Julie's favorite books »


You Win Some, You Lose Some

We’re in the midst of baseball season, and I hate to tell you, but I must: it’s not going all that well.  We’re having a losing season.  The boys have won a few games, glory be, but our losses dominate.  In one game we blew a ten-run lead; we’ve had hitting slumps and pitching slumps; we’ve had mistakes and overthrows and have watched a ground ball roll into the outfield through the legs of – not one, not two – three boys.  At one game the kids were chanting this inane rhyme that concludes with “we are the best team in his-to-ry,” and I slid off the bleachers and I gave my kids the universal sign for ZIP IT.  I later told them you don’t chant that when your record is 4-9. 

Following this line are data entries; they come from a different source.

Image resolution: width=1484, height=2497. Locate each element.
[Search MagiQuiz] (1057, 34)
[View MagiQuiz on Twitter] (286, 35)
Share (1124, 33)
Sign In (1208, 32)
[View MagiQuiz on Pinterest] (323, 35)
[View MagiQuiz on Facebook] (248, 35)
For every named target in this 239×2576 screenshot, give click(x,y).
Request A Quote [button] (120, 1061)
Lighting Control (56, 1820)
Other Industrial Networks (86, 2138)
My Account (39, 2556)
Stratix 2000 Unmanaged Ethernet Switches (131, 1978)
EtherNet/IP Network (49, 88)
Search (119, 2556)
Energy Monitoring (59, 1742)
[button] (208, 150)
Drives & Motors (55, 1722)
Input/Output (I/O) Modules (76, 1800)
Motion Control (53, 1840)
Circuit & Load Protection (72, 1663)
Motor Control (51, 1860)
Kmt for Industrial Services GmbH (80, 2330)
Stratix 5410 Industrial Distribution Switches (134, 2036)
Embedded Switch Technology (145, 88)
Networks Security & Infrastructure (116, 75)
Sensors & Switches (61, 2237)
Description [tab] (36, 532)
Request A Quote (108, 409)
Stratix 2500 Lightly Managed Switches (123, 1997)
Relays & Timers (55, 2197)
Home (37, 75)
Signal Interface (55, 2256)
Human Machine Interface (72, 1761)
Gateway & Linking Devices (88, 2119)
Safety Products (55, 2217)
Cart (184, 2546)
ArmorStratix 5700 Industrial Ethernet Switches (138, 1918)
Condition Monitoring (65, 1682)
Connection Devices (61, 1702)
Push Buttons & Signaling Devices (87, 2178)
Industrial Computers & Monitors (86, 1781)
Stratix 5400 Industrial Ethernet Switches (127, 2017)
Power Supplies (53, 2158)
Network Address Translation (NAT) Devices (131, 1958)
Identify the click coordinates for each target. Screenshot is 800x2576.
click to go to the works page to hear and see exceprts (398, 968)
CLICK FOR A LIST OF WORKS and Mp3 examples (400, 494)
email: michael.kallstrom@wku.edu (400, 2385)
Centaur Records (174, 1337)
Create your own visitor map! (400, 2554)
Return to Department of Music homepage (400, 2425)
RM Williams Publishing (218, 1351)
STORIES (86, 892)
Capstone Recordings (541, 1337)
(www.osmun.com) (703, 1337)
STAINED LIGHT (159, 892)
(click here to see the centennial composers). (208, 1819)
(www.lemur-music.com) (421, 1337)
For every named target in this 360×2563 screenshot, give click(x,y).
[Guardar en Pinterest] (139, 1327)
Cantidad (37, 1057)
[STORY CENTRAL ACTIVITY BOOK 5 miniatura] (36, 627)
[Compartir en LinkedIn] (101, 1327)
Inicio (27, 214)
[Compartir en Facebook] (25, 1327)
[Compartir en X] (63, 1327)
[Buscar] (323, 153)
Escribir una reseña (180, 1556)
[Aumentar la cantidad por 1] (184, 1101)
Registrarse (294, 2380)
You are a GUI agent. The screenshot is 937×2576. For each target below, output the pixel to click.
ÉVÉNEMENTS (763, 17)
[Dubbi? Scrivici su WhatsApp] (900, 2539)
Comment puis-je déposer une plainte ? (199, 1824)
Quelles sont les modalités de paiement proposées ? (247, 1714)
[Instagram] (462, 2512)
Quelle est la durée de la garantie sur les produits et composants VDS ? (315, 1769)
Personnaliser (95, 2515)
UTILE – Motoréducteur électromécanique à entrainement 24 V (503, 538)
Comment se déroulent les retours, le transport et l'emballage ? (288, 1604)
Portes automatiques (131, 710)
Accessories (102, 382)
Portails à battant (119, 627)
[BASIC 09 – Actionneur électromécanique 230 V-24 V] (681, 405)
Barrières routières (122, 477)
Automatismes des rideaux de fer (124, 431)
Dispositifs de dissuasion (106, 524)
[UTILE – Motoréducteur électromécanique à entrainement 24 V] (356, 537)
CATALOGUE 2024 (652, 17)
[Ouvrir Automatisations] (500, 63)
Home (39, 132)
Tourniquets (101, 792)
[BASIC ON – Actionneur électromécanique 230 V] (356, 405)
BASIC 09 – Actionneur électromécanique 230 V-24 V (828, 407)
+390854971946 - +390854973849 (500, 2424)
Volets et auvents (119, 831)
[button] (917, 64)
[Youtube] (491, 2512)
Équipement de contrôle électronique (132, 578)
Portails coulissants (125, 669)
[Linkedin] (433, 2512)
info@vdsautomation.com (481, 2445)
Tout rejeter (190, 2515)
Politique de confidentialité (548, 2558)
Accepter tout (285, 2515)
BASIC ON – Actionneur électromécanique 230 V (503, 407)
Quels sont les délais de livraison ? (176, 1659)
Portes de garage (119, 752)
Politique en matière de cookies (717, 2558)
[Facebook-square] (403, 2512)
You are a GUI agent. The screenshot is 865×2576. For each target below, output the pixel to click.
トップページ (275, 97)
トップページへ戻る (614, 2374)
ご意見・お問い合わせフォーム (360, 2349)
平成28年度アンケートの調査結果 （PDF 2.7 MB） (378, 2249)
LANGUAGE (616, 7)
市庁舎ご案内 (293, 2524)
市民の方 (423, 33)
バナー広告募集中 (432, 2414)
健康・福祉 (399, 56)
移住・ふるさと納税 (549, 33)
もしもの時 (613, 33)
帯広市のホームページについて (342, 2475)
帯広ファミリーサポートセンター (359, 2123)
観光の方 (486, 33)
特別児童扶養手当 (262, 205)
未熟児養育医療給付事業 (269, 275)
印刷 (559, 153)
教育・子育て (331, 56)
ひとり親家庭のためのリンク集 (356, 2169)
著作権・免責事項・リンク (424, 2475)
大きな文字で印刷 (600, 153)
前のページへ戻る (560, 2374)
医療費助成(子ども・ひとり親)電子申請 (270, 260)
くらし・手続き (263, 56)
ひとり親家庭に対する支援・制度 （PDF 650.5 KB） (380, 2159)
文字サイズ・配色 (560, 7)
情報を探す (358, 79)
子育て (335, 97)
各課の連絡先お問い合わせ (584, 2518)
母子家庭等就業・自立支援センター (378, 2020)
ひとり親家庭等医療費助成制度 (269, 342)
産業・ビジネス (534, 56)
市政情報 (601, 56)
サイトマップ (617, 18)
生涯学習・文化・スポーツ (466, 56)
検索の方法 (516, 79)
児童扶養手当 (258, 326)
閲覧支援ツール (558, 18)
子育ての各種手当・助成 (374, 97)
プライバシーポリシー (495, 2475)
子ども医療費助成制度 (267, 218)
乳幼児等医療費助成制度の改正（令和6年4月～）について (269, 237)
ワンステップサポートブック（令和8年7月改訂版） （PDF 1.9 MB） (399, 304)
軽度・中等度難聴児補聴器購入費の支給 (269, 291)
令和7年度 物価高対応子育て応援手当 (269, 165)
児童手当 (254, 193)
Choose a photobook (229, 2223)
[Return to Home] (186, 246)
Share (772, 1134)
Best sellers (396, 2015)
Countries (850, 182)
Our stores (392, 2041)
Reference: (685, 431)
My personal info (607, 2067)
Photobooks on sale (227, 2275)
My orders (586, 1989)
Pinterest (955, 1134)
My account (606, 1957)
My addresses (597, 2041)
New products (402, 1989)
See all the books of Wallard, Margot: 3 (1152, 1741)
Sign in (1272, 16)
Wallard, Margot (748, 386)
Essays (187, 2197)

This season, I’ve discovered that baseball parents are insane.  And when I refer to parents, I also mean me.  It takes me about 3.6 seconds to go from sweetly cheering for my children to glaring at the opposing coach and cursing the day he was born.  Baseball season has reminded me that I have a cold, black heart (first discovered at Disneyland in 2013).  I find myself sitting in the bleachers muttering incantations when my kid hits a pop fly, praying that little Johnny in the outfield will totally blow his big chance and drop that ball like a hot potato.  I know virtually nothing about baseball, and yet I say things like, “That looked like a strike to me,” although I keep it quiet so I don’t get kicked out for heckling the underage umpires.  Who wants to hassle a twelve-year-old who’s just trying to get some money for a new skateboard?  Me, apparently.  When, in the midst of a post-loss self-esteem crisis, I asked Mando if I was becoming an annoying baseball mom, he very gently informed me that when the ball is hit, I should not stand up and scream, “CATCH IT CATCH IT CATCH IT!”  He said this “might be a little stressful” for the kids and “doesn’t really help.”  Seeing as I REQUESTED this constructive criticism, I spent the rest of the night glaring at him and saying things like, “Why are you always evaluating me?  Why can’t you just accept me for who I AM?”  He likes this.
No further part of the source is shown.